[Problem description] With pictures omitted, copy exactly the lines from the one containing "You are a computer-use" through the end of the records below.

--- Provided data Enclosed Below ---

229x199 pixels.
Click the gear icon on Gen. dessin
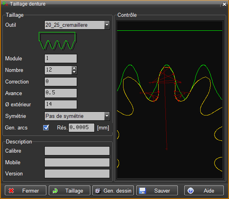[98, 191]
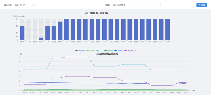Toggle 氨氮NH3_N series in legend

pos(130,51)
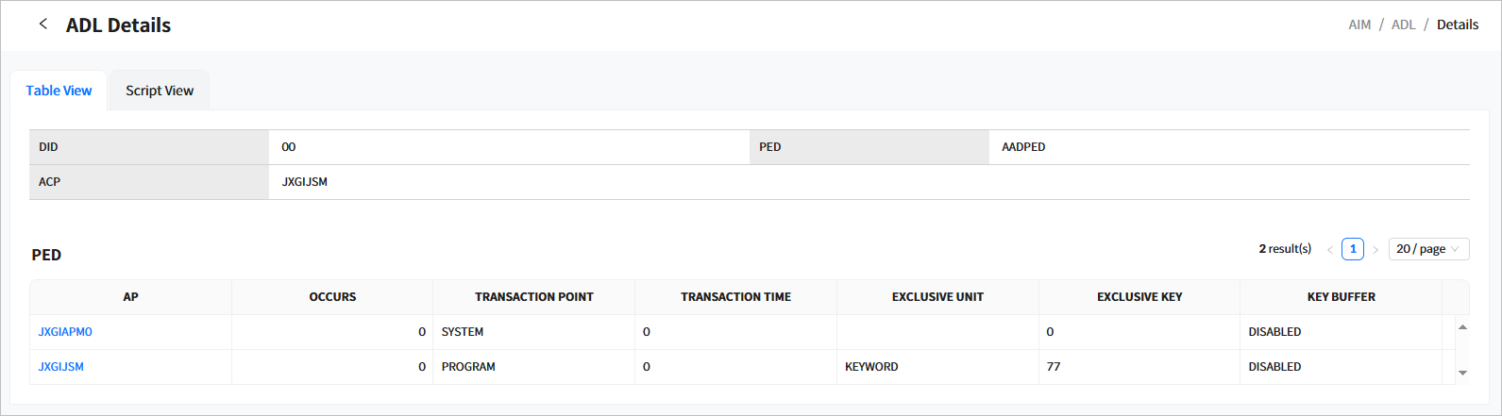This screenshot has width=1502, height=416.
Task: Switch to the Script View tab
Action: 160,91
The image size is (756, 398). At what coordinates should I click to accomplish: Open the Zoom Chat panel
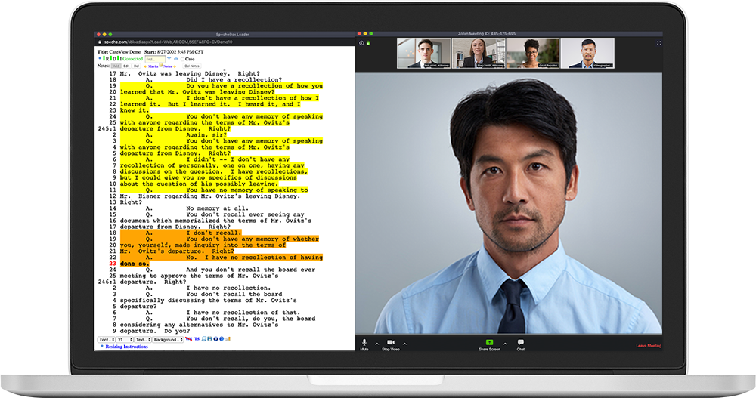pyautogui.click(x=521, y=343)
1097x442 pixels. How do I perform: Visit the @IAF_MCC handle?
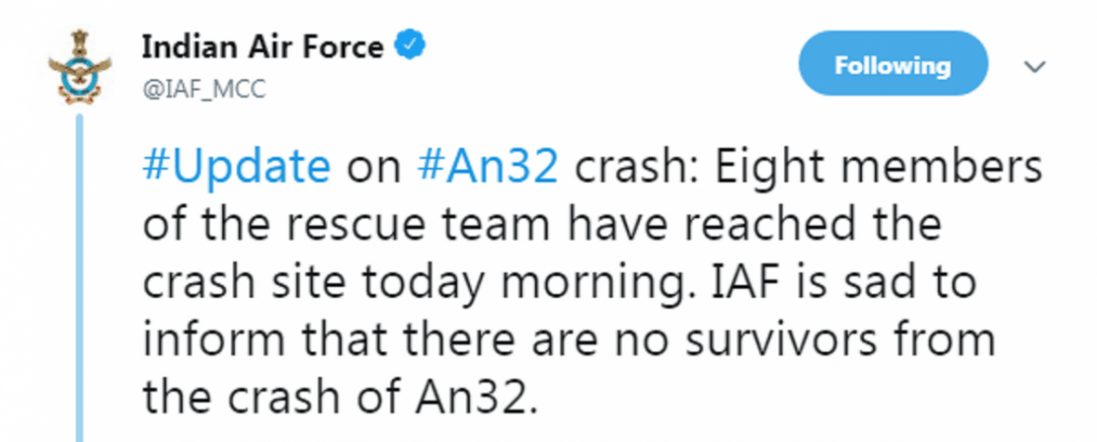click(203, 89)
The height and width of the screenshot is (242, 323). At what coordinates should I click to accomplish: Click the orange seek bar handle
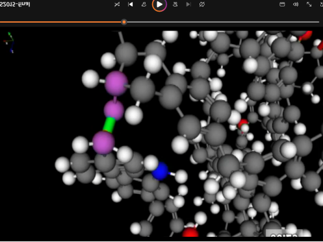[x=124, y=22]
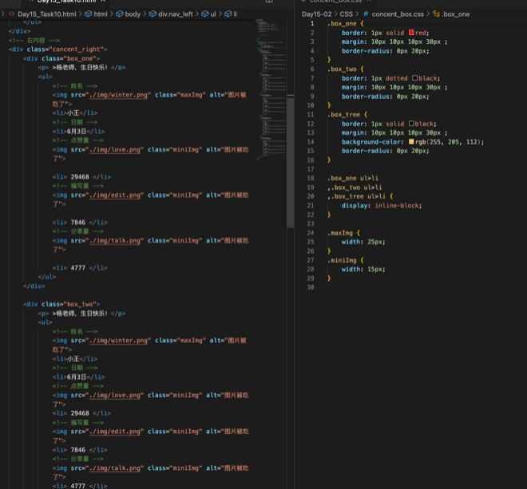Screen dimensions: 527x489
Task: Follow the first ./img/winter.png link
Action: tap(120, 95)
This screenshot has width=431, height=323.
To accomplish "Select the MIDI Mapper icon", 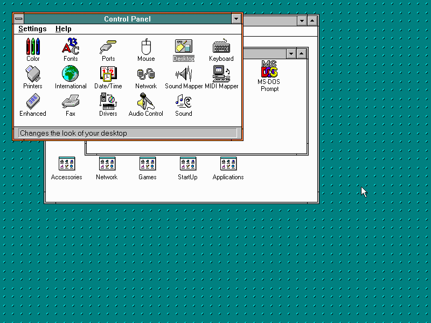I will pyautogui.click(x=221, y=74).
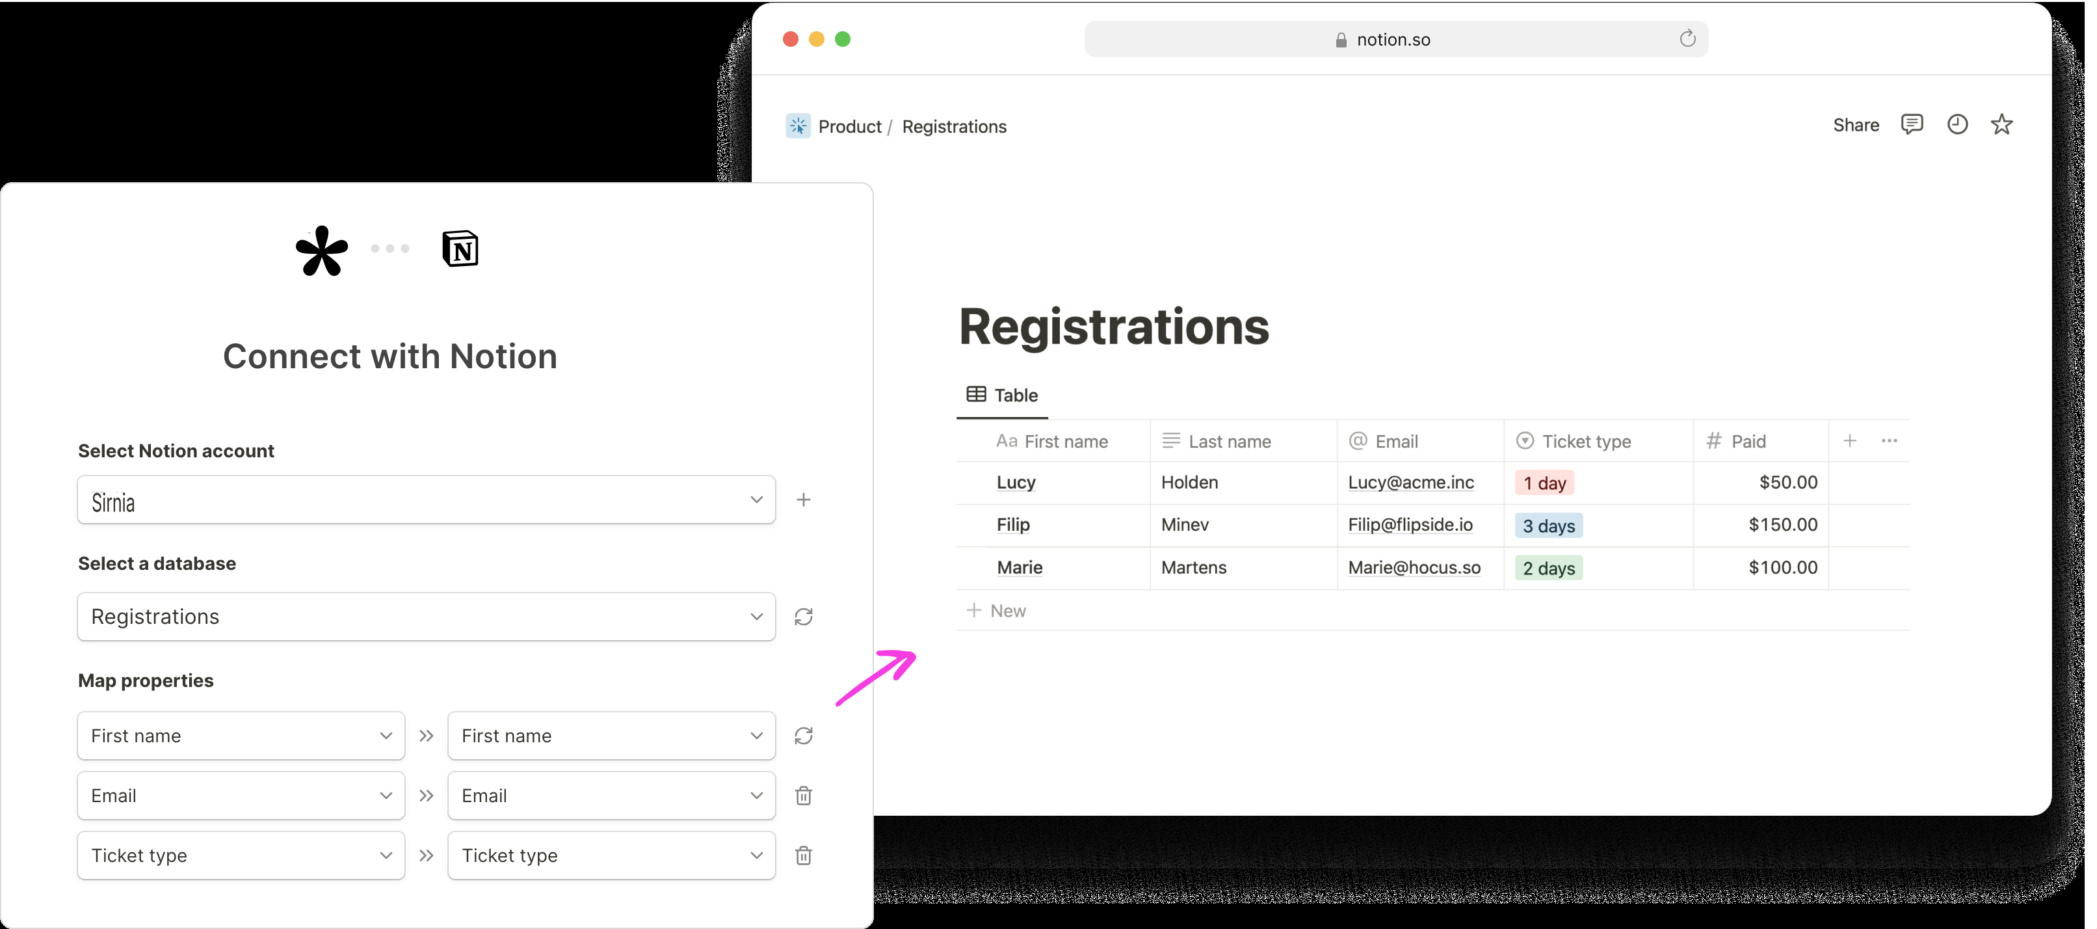Reload the notion.so page
Screen dimensions: 2097x929
(1687, 38)
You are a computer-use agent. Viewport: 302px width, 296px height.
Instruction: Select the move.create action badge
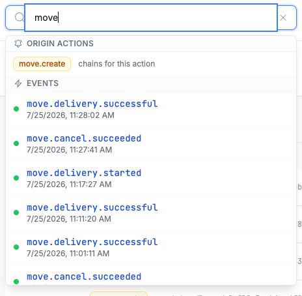click(x=42, y=64)
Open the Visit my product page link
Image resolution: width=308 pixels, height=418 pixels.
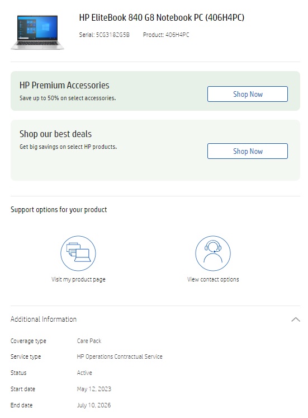78,279
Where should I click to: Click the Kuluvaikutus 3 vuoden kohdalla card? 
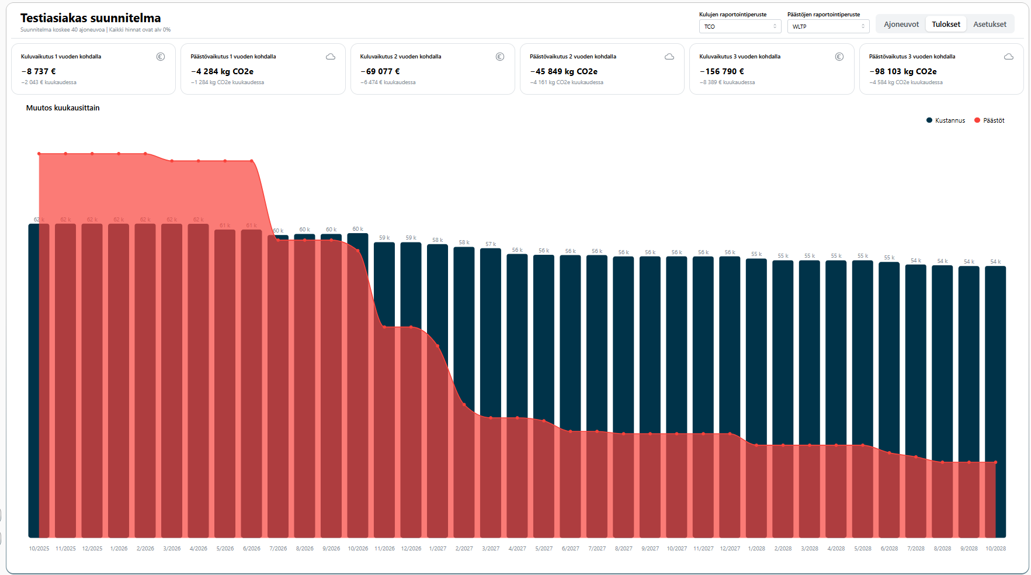pyautogui.click(x=771, y=69)
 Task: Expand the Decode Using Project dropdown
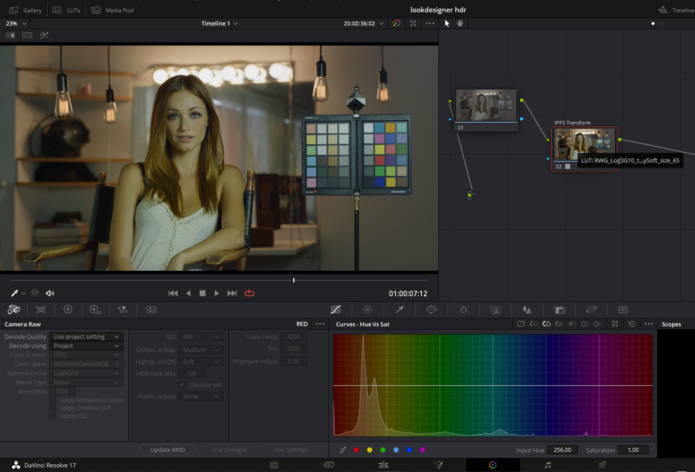coord(86,346)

--- End of Enclosed Provided data ---

[Solution to the problem]
You are a computer-use agent. Viewport: 302px width, 296px height.
Instruction: Select the move.create action badge
click(x=42, y=64)
Open the Visit my product page link
Image resolution: width=308 pixels, height=418 pixels.
78,279
Where should I click to: Click the Kuluvaikutus 3 vuoden kohdalla card? 
pyautogui.click(x=771, y=69)
 Task: Expand the Decode Using Project dropdown
coord(86,346)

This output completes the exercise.